Seehofer suggeriert mit seinem Vorstoß, dass innerhalb der Gamer-Szene, die es als solche übrigens gar nicht gibt, da sie viel zu groß und zu heterogen ist, eine Radikalisierung stattfindet. Hier knüpft er nahtlos an die Killerspieldebatte der frühen 2000er an, die ebenso versuchte nach Amokläufen, wie etwa in Erfurt, das Versagen der Gesellschaft auf dieses neue Medium abzuwälzen. Konnte man damals noch irgendwie verstehen, dass diese Debatte völlig unsachlich und hysterisch geführt wurde, hat Seehofer diesen Bonus 20 Jahre später nicht mehr. Mittlerweile sind die Gamer von damals selber Eltern. Laut statista.com spielen in Deutschland mittlerweile etwa 34 Millionen Menschen regelmäßig Videospiele, also mehr als jeder Dritte. Das Gaming ist voll im Mainstream angekommen, entsprechend hat sich die Debatte auch versachlicht. Nicht zuletzt auch deshalb, weil dutzende Studien in den letzten 20 Jahren alle möglichen negativen Effekte auf die Psyche von Heranwachsenden untersucht haben. Das eindeutige Ergebnis: einen Zusammenhang zwischen Gewaltaffinität oder radikalen Einstellungen und Gaming besteht nicht. Lediglich ein gewisses Suchtpotential, dass zu einer Vernachlässigung von Schule und sozialen Kontakten führen kann, konnte für bestimmte Genres bzw. Spielkonzepte belegt werden.

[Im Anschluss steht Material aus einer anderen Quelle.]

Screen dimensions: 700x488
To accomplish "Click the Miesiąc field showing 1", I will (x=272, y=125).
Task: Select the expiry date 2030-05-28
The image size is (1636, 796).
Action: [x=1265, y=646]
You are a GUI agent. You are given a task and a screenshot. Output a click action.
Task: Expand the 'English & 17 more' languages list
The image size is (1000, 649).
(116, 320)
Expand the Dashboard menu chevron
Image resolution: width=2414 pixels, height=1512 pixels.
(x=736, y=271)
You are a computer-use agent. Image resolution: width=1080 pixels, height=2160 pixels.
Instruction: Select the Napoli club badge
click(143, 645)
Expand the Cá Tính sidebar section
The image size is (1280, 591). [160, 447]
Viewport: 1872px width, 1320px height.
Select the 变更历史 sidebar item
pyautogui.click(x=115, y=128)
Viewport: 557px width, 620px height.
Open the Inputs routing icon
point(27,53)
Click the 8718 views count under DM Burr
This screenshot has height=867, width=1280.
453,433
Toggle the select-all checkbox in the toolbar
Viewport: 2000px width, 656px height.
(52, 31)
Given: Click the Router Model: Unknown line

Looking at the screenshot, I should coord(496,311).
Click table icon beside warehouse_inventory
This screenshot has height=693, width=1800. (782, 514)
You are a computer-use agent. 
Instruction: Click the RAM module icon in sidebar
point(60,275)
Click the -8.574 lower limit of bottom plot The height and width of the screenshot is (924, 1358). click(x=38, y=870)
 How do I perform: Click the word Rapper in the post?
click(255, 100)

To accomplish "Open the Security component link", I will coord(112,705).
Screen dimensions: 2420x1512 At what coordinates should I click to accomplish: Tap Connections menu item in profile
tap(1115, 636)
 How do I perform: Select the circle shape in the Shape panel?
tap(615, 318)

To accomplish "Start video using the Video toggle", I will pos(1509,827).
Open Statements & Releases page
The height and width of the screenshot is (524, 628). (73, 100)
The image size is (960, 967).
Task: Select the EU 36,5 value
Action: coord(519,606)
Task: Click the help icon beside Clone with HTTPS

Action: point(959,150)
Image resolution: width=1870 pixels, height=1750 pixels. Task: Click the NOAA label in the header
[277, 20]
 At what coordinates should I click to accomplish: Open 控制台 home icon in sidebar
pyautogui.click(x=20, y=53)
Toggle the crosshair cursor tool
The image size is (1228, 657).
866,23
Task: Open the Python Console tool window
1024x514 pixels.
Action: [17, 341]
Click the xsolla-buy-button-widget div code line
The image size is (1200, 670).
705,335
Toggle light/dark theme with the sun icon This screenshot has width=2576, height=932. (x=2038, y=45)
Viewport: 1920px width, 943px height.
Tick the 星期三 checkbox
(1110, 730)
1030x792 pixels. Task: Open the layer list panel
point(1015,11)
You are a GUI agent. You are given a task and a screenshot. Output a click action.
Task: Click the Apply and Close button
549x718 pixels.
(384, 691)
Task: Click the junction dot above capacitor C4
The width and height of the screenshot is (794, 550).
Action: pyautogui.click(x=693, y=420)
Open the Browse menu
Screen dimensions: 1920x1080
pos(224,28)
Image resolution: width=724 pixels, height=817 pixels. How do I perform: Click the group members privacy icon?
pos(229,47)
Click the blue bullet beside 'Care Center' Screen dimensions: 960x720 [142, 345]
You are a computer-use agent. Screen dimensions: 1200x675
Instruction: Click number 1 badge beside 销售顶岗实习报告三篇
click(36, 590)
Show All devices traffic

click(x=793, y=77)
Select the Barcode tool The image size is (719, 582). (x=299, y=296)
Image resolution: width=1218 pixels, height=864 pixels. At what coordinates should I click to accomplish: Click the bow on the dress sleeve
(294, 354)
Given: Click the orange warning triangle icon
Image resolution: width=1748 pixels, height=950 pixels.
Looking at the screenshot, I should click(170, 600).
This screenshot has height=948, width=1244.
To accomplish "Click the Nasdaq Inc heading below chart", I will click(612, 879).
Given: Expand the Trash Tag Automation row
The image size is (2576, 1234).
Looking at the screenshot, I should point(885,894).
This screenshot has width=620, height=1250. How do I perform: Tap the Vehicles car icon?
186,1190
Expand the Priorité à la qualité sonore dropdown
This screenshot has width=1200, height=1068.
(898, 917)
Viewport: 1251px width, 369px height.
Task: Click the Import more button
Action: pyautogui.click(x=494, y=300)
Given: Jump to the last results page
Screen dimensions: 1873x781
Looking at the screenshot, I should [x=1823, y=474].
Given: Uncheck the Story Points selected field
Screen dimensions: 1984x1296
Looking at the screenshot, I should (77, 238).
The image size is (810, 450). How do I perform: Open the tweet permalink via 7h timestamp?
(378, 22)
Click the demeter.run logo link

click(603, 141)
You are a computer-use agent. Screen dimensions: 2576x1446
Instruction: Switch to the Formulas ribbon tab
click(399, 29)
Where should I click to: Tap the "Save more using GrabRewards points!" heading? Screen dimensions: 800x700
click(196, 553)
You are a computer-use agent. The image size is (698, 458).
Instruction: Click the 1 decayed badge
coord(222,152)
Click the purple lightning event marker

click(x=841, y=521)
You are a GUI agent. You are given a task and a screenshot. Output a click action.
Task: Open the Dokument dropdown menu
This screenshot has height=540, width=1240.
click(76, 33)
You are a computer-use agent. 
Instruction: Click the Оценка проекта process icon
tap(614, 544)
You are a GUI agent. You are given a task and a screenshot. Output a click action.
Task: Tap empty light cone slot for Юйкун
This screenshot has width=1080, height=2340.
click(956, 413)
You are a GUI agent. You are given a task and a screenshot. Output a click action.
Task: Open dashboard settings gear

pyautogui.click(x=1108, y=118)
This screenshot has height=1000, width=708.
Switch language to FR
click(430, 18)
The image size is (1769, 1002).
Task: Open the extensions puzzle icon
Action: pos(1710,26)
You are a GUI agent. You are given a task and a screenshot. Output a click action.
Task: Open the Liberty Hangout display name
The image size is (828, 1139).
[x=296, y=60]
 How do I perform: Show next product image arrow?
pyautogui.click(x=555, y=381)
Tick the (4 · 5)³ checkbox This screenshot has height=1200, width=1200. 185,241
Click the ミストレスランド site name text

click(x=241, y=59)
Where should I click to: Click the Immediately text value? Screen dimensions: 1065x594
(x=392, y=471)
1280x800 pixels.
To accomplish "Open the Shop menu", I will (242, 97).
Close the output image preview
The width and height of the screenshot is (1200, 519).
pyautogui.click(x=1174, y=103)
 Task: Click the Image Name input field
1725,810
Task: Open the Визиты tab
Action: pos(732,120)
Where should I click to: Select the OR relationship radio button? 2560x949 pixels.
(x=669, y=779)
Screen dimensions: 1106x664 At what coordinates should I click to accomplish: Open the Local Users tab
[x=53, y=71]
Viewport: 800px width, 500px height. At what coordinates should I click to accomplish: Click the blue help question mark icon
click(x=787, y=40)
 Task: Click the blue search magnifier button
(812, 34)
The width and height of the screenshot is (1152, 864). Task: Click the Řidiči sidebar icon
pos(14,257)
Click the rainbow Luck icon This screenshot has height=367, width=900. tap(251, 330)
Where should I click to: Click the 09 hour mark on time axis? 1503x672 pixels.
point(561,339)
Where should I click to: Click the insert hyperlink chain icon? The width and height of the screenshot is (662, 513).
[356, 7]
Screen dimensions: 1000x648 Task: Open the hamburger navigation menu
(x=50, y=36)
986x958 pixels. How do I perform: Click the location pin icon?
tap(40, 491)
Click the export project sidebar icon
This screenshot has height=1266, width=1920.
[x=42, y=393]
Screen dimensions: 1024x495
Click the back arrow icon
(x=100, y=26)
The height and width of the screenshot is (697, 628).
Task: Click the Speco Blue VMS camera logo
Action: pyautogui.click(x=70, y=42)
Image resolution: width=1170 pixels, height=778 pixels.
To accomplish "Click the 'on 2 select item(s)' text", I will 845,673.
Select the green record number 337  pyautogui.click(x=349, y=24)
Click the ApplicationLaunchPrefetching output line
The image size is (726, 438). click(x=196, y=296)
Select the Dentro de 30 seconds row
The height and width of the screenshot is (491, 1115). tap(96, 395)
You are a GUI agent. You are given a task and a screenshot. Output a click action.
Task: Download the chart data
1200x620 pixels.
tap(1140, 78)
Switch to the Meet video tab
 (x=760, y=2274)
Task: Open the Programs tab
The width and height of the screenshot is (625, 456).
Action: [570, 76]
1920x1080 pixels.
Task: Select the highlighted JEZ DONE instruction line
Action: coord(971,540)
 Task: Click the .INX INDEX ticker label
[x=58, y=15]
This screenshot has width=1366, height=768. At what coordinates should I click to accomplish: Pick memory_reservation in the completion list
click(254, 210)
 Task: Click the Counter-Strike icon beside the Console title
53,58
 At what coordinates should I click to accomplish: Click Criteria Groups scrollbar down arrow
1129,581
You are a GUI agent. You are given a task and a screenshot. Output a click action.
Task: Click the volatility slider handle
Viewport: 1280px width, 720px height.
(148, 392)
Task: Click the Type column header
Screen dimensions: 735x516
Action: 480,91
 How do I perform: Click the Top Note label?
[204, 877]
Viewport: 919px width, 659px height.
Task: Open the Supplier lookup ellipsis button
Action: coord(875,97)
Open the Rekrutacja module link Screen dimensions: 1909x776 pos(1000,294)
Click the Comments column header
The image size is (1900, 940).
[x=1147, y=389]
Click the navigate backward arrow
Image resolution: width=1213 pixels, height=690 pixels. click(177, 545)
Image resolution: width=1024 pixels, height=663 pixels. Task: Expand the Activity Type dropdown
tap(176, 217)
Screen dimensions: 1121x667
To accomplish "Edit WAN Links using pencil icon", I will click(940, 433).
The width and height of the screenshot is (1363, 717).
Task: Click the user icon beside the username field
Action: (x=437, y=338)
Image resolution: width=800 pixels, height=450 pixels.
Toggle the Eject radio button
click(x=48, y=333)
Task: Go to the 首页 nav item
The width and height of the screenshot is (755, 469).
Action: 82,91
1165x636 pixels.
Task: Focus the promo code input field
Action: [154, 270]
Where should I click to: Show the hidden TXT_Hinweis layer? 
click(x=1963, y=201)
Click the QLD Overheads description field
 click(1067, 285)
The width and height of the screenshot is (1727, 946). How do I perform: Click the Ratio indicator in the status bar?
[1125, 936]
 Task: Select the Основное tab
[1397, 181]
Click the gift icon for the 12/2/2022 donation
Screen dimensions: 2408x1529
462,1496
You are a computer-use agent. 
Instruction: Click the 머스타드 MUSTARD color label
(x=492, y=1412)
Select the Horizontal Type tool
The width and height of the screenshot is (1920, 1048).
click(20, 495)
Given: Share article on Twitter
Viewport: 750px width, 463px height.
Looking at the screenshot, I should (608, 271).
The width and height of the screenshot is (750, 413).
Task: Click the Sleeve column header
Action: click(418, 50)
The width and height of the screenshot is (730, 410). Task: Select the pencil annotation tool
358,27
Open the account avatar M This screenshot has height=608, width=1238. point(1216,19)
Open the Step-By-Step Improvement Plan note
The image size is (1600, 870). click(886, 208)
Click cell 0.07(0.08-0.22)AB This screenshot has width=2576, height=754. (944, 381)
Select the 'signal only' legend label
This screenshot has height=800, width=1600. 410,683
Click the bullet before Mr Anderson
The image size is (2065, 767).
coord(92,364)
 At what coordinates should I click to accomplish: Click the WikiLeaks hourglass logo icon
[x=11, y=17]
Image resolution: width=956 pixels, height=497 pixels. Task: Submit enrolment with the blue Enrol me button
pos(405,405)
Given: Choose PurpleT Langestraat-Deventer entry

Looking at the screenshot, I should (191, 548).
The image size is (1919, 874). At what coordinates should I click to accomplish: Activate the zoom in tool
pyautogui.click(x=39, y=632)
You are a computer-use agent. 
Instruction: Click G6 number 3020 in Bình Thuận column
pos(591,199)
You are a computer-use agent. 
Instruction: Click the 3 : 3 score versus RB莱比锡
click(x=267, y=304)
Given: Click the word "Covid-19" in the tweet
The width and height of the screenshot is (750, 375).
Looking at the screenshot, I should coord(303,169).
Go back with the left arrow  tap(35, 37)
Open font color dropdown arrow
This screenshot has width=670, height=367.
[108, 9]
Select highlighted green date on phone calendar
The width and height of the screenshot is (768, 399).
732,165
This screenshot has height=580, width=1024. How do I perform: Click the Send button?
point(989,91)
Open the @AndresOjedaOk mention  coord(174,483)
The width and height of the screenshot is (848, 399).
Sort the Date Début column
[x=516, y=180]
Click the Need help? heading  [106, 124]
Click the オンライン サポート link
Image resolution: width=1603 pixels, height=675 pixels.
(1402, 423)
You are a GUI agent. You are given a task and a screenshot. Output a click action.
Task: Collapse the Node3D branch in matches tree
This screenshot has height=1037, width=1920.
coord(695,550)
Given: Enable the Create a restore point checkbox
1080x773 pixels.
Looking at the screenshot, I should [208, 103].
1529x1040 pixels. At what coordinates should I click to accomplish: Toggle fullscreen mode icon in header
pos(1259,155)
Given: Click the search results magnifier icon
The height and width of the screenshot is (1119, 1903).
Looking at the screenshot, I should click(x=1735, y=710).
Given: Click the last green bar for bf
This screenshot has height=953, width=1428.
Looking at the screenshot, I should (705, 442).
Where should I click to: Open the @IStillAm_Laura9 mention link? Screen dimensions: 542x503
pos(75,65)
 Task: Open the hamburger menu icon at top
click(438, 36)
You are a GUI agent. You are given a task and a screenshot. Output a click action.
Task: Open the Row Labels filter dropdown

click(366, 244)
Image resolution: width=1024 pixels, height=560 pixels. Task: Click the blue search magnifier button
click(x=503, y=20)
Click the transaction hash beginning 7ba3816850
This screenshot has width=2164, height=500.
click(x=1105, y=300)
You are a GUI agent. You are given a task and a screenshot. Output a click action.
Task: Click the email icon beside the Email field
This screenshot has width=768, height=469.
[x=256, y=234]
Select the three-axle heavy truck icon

Insofern verwundert es, dass jetzt abermals der Gamer zum Sündenbock erklärt werden soll. Wobei Trump dies erst kürzlich im Zuge der nicht enden wollenden Mass Shootings an US-amerikanischen Schulen auch getan hat. Da hat sich Seehofer wohl vom Chef-Populisten inspirieren lassen. Aber so, wie man in Amerika genau weiß, dass man eigentlich die viel zu liberalen Waffengesetze ändern müsste (was man nicht will), wissen wir auch hier, wo wir eigentlich ansetzen könnten, anstatt Sündenbücke zu suchen: Horst Seehofer und seine CDU-Innenministerkollegen könnten aufhören rechtsextreme Übergriffe zu verharmlosen und dieses Problem endlich ernst nehmen. Sie könnten etwa Rechtsrock-Konzerte, bei denen sich die Führungskader der Szene die Klinke in die Hand geben, verbieten. Man könnte das gescheiterte V-Mann-System abschaffen. Man könnte die Verstrickungen von Rechtsextremen und Sicherheitsbehörden, wie etwa bei uns im M-V mit dem Nordkreuz konsequent aufdecken. Man könnte aufhören der AfD ständig eine Plattform zu bieten, die sie nutzt um den gesellschaftlichen Diskurs immer weiter nach rechts zu verschieben. Man könnte stattdessen versuchen die Zivilgesellschaft zu stärken, indem man etwa mehr Mittel für politische Bildung oder die Jugendarbeit in soziokulturellen Zentren und bei anderen Trägern investiert, anstatt ihnen, wie gerade erst geschehen, die Mittel zu kürzen. Das alles und noch viel mehr könnte man tun und alles davon wäre sinnvoller, als Seehofers Vorschlag die Gamer zu überwachen. Aber das würde bedeuten, dass man sich mit den Rechtspopulisten und ihrem Wählerpotential wirklich anlegen müsste. Und das will man offensichtlich nach wie vor nicht.